Exasperated, Bobby squeezed his chin and exhaled, “There are no buts, Don. Even after I nominate whoever, it’ll take months. Both Houses of Congress have to confirm it, and they’re not gonna do that till after all the damn hearings, so a day here or there, even a week… it’s all fucking irrelevant, orright?”
Don had gotten used to Bobby’s temper. This time it was personal, sure, but the unseemly behaviour was nothing new and he would let it wash over him, as usual.
He scrolled his mind to the following morning when the President would run across the South Lawn to his helicopter Marine One, ducking to avoid the rotors. Don would be beside him, stooped no more than usual, but whether Foster wanted to read it or not, Don would be passing him a detailed brief on the succession procedures, including a list of twenty potential nominees.

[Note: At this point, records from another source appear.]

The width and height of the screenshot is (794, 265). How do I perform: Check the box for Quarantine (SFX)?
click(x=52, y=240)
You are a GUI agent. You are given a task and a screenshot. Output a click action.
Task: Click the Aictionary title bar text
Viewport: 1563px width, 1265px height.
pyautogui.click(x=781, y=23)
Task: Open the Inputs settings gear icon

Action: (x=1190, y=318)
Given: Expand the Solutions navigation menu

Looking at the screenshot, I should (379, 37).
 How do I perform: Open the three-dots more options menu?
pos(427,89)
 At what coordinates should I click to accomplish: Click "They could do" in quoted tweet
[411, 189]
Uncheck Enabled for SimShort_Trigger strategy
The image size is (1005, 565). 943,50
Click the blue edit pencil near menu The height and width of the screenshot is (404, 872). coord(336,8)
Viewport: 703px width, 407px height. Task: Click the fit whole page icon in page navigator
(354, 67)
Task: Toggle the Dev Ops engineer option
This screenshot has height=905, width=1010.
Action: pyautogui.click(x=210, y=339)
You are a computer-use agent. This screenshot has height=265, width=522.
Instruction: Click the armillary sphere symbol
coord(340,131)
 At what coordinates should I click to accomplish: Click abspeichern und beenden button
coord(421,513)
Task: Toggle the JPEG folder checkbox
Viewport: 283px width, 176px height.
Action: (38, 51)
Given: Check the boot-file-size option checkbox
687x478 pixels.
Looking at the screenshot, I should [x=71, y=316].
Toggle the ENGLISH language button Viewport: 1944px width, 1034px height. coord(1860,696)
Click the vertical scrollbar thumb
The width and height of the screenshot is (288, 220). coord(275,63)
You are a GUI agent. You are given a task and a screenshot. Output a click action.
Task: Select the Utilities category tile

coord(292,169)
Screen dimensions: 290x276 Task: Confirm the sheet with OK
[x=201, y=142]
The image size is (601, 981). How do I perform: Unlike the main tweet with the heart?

It was a shock, for sure, but both men knew this was no unique moment in history, although the details would come in Don’s brief, which three of his best staff were already preparing. It would tell Foster that no fewer than seven vice-presidents had died in office and two had resigned. In 1973 when Spiro Agnew resigned and Richard Nixon nominated Gerald Ford as his new Vice-President, it took nearly two months of Washington gum-chewing before Ford got to take his oath of office. When in 1974 Nixon himself resigned, Ford just one day later nominated Nelson Rockefeller as his Vice-President, but it took almost four months for Rockefeller to take the oath of office; four months with no vice-president to step up should President Ford really stumble. And neither of those precedents remotely compared to the days before the Twenty-Fifth Amendment got passed in 1967: Lyndon Johnson had no vice-president for 14 months after President Kennedy’s assassination—some said there still wasn’t one even after Hubert Humphrey was eventually sworn in.
“But sir, what if you, er, suffered a… um… a heart attack?” Don was getting to his real concern. “Under the succession rules, it’s the Speaker—Diaz—who steps up. And after that FOX segment, there’s not even a scintilla of an argument to stop her.”
59
IN THE THIRTY minutes of snow and slush that Isabel had put between herself and the shack, she’d tramped not quite two miles, and had long discarded her snowshoes as virtually useless. The curtain of nightfall was closing in, and would slow her even more as the thickening cloud cover threatened to block the moon.
Her breath was streaking ahead faster than she was. Normally she loved it out here but tonight she felt totally isolated. Vulnerable. Petrified.
It wasn’t the moose tracks that worried her; Isabel imagined she could deal with a moose. It was the ripped-open logs and digging marks, signs that screamed of a black bear. Normally, a bear would be no problem unless you got between a mother and her cub but, right now, Isabel could only imagine the worst. For comfort, she glanced at her handheld GPS map-tracker as though it could reveal the whereabouts of vicious animals.